## Data records
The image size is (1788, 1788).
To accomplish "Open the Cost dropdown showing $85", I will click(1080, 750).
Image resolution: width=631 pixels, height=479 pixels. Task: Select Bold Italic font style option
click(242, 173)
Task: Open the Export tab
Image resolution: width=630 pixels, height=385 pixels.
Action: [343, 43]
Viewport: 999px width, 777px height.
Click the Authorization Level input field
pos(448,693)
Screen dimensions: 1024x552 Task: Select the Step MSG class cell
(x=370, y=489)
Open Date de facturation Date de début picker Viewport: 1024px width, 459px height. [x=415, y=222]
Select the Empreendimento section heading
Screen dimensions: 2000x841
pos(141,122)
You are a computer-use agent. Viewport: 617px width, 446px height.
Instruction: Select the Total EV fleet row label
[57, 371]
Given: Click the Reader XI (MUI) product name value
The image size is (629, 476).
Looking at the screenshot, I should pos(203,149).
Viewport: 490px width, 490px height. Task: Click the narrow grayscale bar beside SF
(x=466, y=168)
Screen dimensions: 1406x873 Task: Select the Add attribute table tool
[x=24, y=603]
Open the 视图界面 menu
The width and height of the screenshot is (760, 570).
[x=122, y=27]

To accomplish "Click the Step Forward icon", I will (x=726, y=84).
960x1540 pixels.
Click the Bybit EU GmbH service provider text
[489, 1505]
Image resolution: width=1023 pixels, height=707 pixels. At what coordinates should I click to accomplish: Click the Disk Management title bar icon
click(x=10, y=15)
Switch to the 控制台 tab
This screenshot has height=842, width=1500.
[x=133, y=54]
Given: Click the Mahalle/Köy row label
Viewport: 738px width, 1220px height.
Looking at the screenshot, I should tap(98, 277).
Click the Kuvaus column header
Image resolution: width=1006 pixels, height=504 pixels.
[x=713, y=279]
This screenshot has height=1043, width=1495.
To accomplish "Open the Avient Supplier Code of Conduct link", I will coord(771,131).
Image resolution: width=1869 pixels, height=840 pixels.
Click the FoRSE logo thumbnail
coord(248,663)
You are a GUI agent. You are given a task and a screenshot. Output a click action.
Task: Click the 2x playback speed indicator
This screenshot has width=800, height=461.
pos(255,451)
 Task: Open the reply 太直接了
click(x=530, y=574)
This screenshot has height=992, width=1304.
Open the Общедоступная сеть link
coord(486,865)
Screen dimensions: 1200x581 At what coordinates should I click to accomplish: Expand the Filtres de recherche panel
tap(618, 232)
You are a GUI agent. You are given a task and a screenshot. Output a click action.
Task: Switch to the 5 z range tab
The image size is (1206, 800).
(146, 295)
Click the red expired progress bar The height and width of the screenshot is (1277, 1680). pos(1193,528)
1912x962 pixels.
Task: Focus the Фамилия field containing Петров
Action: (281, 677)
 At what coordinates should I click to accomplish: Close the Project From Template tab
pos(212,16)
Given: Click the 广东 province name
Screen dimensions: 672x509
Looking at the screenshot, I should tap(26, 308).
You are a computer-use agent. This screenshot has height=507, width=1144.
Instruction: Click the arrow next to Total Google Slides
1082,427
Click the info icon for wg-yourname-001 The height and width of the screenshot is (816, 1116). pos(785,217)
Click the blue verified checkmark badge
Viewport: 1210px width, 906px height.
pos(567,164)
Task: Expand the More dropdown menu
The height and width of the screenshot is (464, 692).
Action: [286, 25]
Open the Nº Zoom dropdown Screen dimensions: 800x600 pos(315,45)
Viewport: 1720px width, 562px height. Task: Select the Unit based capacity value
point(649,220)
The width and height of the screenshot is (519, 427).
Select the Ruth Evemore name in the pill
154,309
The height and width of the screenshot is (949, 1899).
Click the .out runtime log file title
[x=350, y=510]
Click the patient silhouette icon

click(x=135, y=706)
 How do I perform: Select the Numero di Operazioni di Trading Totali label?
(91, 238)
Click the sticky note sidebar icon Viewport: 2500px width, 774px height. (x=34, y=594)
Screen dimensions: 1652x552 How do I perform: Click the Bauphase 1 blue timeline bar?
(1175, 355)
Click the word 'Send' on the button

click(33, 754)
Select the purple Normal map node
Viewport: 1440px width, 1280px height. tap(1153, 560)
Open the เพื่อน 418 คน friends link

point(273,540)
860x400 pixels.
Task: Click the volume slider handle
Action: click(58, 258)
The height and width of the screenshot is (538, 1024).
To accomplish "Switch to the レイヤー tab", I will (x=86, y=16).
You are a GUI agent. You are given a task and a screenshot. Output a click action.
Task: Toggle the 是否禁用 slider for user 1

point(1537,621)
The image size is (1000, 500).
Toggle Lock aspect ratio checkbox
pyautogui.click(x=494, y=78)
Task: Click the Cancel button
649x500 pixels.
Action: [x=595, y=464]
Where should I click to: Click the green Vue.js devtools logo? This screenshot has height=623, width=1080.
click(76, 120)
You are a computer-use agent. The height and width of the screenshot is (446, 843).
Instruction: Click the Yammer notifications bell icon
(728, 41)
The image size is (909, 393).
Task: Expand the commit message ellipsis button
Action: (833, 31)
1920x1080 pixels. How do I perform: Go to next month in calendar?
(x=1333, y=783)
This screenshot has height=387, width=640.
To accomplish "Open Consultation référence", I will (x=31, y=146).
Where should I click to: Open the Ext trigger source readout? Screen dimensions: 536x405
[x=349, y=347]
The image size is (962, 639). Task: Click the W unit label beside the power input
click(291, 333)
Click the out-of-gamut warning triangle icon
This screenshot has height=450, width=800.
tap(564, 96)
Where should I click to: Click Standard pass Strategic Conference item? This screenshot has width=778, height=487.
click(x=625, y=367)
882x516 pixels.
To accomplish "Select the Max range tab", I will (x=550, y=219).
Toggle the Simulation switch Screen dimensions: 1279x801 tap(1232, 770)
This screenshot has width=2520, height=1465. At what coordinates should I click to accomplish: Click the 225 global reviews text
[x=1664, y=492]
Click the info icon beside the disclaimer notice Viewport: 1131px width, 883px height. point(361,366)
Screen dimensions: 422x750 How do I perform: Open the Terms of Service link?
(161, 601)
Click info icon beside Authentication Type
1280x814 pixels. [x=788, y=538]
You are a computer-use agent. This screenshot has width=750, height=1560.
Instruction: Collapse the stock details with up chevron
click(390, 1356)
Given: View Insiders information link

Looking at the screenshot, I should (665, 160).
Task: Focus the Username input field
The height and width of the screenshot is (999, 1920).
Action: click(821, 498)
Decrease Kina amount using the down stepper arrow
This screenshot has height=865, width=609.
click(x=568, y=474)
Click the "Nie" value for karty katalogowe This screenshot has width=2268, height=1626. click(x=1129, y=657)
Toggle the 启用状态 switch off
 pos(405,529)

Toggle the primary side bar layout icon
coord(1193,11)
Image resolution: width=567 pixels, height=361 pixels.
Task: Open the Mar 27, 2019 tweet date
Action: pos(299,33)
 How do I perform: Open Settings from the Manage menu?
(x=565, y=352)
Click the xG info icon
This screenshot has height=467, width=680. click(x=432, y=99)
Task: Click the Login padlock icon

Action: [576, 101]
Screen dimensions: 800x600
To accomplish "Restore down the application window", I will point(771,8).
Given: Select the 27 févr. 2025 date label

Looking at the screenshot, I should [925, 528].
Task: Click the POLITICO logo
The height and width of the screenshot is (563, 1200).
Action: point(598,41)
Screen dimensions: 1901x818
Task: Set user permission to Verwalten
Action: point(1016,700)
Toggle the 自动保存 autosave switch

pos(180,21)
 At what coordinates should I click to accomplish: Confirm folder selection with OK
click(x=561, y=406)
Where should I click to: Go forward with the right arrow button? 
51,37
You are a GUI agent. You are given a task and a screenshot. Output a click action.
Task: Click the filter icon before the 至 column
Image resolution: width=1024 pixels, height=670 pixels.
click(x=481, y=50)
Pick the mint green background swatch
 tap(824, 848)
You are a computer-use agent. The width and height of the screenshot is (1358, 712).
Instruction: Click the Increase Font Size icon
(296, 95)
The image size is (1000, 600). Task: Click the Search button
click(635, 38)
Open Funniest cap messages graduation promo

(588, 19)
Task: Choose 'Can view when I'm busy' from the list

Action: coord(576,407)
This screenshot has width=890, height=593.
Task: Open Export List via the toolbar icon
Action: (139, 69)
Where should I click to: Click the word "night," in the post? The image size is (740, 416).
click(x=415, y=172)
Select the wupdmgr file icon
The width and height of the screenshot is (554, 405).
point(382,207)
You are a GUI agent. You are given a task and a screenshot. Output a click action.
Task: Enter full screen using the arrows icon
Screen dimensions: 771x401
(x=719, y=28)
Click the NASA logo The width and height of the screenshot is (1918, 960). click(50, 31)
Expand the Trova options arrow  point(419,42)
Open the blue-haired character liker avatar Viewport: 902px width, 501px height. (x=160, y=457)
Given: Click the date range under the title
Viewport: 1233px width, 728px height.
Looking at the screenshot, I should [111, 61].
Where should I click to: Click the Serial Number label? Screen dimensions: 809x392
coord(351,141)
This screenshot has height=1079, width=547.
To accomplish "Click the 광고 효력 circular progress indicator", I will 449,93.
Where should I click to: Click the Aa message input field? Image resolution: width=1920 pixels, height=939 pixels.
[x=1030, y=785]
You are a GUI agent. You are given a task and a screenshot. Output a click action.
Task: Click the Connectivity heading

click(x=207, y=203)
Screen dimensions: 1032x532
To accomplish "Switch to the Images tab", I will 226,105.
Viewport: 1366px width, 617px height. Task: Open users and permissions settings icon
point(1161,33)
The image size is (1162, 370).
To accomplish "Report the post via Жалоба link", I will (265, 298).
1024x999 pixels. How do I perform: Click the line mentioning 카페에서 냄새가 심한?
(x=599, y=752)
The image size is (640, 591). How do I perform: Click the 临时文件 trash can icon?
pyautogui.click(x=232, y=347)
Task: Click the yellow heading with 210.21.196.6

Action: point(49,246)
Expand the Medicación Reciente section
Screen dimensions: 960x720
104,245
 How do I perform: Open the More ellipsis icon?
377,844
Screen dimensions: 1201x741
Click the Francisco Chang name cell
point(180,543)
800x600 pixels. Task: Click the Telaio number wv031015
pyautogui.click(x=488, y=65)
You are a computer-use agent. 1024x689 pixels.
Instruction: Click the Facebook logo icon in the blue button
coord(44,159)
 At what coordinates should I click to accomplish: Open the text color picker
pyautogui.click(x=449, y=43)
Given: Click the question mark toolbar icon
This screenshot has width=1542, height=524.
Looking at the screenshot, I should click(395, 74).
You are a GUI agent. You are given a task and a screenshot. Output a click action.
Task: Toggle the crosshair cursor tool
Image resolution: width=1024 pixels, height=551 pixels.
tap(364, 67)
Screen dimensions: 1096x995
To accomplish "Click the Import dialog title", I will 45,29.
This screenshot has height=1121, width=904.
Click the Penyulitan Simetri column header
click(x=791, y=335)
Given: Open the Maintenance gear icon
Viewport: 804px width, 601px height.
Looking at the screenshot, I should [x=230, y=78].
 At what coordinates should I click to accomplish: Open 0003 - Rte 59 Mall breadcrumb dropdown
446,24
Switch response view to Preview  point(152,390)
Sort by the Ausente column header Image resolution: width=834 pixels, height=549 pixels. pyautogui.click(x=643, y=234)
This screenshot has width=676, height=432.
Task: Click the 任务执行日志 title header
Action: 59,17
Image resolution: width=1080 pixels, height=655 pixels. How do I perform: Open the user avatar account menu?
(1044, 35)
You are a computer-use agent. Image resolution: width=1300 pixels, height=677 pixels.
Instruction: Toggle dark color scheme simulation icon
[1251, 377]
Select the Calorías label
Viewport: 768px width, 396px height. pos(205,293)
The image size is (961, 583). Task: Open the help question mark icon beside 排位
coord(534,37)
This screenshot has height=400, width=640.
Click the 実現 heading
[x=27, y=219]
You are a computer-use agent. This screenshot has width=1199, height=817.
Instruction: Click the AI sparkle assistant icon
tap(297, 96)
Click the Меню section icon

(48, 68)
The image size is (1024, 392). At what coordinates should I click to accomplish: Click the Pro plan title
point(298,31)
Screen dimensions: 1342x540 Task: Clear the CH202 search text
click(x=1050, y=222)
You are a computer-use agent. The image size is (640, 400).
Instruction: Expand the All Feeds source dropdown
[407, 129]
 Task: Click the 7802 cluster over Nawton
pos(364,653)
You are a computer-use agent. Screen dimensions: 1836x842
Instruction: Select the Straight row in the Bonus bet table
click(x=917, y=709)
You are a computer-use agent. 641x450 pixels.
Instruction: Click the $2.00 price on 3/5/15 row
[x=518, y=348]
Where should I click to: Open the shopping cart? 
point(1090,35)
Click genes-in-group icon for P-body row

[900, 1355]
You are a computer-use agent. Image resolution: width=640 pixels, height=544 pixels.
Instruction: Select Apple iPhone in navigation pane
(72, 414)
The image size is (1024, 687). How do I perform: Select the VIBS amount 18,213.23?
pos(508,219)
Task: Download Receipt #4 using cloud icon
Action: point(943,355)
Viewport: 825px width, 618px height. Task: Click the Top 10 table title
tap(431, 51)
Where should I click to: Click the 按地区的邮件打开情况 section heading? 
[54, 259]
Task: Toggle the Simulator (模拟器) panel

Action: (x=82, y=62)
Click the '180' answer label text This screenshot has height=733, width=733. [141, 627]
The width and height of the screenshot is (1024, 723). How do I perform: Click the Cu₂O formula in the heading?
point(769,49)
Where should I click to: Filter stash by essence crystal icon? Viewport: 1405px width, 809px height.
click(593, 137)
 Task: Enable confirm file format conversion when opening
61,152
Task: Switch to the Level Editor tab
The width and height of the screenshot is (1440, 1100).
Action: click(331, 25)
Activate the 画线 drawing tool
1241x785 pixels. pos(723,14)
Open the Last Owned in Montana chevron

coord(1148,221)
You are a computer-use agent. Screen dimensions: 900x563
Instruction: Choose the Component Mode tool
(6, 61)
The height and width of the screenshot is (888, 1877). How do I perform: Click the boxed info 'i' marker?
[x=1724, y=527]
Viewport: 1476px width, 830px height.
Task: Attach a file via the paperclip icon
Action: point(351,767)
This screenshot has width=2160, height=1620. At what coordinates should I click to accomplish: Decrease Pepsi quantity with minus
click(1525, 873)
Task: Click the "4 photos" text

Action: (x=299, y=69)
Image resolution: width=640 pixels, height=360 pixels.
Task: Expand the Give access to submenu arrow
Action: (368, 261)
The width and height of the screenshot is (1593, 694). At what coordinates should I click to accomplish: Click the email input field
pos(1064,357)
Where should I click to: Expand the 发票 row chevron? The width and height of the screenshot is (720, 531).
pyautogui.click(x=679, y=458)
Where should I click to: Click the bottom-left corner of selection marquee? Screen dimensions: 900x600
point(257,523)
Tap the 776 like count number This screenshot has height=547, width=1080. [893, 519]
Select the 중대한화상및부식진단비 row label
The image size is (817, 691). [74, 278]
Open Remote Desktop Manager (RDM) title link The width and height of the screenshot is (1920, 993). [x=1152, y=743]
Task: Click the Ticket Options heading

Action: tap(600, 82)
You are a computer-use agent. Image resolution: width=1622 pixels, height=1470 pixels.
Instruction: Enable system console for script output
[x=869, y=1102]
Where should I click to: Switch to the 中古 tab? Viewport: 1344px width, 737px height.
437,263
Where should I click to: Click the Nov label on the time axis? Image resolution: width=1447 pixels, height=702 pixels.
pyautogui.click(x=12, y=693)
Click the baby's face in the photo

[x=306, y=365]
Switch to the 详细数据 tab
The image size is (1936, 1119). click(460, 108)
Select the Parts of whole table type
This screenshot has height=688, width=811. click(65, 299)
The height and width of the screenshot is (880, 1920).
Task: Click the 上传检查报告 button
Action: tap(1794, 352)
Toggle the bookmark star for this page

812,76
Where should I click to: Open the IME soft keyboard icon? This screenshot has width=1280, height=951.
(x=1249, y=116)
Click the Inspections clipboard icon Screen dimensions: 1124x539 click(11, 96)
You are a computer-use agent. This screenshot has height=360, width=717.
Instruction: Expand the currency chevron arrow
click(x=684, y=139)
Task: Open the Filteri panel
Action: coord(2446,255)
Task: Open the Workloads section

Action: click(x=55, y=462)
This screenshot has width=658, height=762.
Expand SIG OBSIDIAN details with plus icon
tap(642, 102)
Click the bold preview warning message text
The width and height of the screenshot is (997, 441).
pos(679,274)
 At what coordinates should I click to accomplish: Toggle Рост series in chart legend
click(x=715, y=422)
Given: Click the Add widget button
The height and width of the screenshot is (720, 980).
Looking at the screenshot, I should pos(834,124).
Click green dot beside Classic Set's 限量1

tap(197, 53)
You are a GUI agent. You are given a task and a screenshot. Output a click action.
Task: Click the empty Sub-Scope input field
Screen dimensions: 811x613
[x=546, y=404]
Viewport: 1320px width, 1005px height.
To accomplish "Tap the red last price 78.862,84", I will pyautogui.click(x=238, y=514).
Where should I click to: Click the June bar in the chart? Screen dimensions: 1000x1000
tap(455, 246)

## Assigned task
Of all the entries above, retype exactly the lines from the line with "Open Date de" to the line with "Given: Click the Reader", both included, and no others.

## Result
Open Date de facturation Date de début picker Viewport: 1024px width, 459px height. [x=415, y=222]
Select the Empreendimento section heading
Screen dimensions: 2000x841
pos(141,122)
You are a computer-use agent. Viewport: 617px width, 446px height.
Instruction: Select the Total EV fleet row label
[57, 371]
Given: Click the Reader XI (MUI) product name value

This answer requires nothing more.